Today’s foray into facelift hades stems from recent past. The original 2003 R230 SL series was a good 65% less attractive than its far more accomplished (R129) forebear. Nevertheless, amongst the less than stellar offerings emerging from Sindelfingen under design chief, Professor Peter Pfeiffer during the post-Sacco era, R230 in its original form was at least broadly cohesive.
In the fond past such matters would have been beneath them – largely because the design would have been sufficiently well judged in the first place. In the old Vertical Affinity, Horizontal Homogeneity days Mercedes-Benz were never in the habit of carrying out anything but the most perfunctory of facelifts, but by 2008 Sindelfingen was well and truly in the fashion business.In order to bring the SL into line with the new corporate look, a more important looking nose was grafted on, and there’s really no gentle way of saying this – it was frightful. With Pfeiffer’s retirement that year, this facelift was not to prove much of a swansong. But then, his prior output didn’t amount to much of a legacy either.

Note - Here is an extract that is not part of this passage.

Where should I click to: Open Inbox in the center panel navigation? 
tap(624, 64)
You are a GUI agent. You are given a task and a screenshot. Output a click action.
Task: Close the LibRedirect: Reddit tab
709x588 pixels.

As a statement of intent however, it was profoundly eloquent, Gorden Wagener’s current ‘dona es requiem’ demonstrating the whole SL concept is well overdue a decent burial – or a total reinvention.
It doesn’t look like the most crass or outrageous of facelifts to me but hey, we all have our pet hates…
It clearly isn’t a fine example of the art of facelifting, but what’s more impertinent is how it thwarts Mercedes’ ethos of yore – or, as could be argued, how it exemplifies the new thinking at Mercedes-Benz. Stylistic longevity is an even lower priority for Gorden Wagener than it was for the weak Peter Pfeiffer, so he wouldn’t have minded severely altering a design that had been rather faddish in the first place.
Applying this logic, we can expect delightful things once the Daimler board allows funding to spruce up the current SL in light of disappointing sales figures.